今度は虚空から剣を取り出し居合いのように斬りつけてくるリュッケに、俺は一縷の望みに賭けて左腕で身を守ろうとした。ザラさんの腕は見事剣に打ち勝ち、リュッケの斬撃を受け止める。俺が左腕の頑丈さにちょっと引いている間に、リュッケは剣を手放して次の攻撃に入っていた。
俺を挟み込むように生じた魔法陣。いかにも遠距離攻撃が放たれますみたいな見た目からそのまんまの魔法攻撃が放たれる。嫌らしいことに、今から回避することは不可能な配置だった。左腕の権能を使い、霊魂を肉壁として受肉。攻撃を凌ぐが、今度はその肉壁によって逃げ場を失った俺に向かって、リュッケが今度は槍で攻撃してくる。

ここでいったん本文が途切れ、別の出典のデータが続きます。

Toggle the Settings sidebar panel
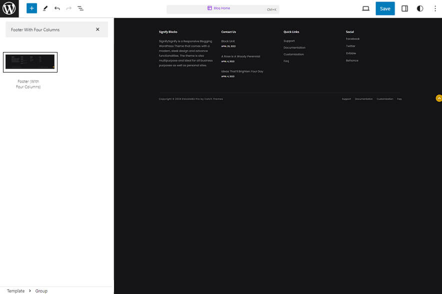The image size is (442, 294). point(405,8)
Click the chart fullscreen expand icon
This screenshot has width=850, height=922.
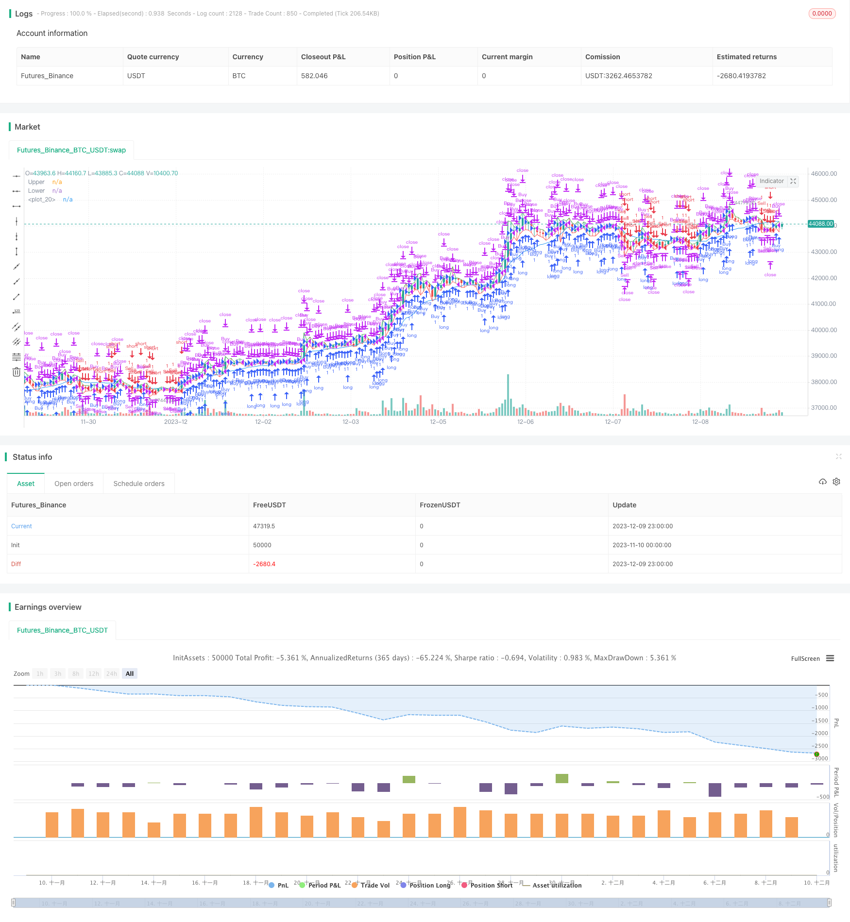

俺は銃撃を槍の穂先に当て、矛先を逸らす。逸らされた槍は肉壁に当たり、勢いを殺されるが、動じないリュッケはすぐに槍を手放し、かかと落としを見舞ってきた。打つ手がない俺は、やはり咄嗟に左腕でガードすると、腕に触れたリュッケの足が弾けた。
「!?」
「なっ……!?」
どうやら解放したザラさんの腕の即死力はとても高いようで、耐性があるはずの界喰みの身体でも触れれば部位破壊ができるらしい。お互いにとって予想外だったこの現象に、双方が驚くが、立ち直るのはリュッケの方が早かった。
「っ! 《心機一た──がッ!?」
我に返って祝詞を発動しようとした俺だったが、胸に衝撃。肺にダメージを受け、発声が中断される。岩。魔法のようなものによって生成された岩をもろに食らってしまったのだ。
今度こそ、マズい。足を奪ったとはいえ、体勢が悪い。仰向けに倒れるような姿勢に追い込まれた今の俺には、リュッケから距離を取る手段がもうない。
「終わりよ、ハナビ……!」
リュッケが、トドメの一撃を放とうとしたその時。
「──《縛鎖》《乱嵐禍炎》!」
リュッケの背後から、吹き荒れるような炎が彼女を襲った。リュッケはそれに対応するために俺に背を向け、炎を防御する。俺はその隙を突いて、リュッケが炎を防いだ名残の暴風に乗るように立ち上がって距離を取った。
その際に、ちょうど界喰みの殲滅を終えたらしいホノカとレフバーちゃんが目に入る。俺を助けてくれたのは二人ではない。炎を使ったのが、ヒョウヤであるはずもなく。
「大丈夫!? ハナビちゃん!」
随分と懐かしい気がする声が響く。
「キヌ……」
背後からリュッケに一撃を加え俺を救ったのは、キヌだった。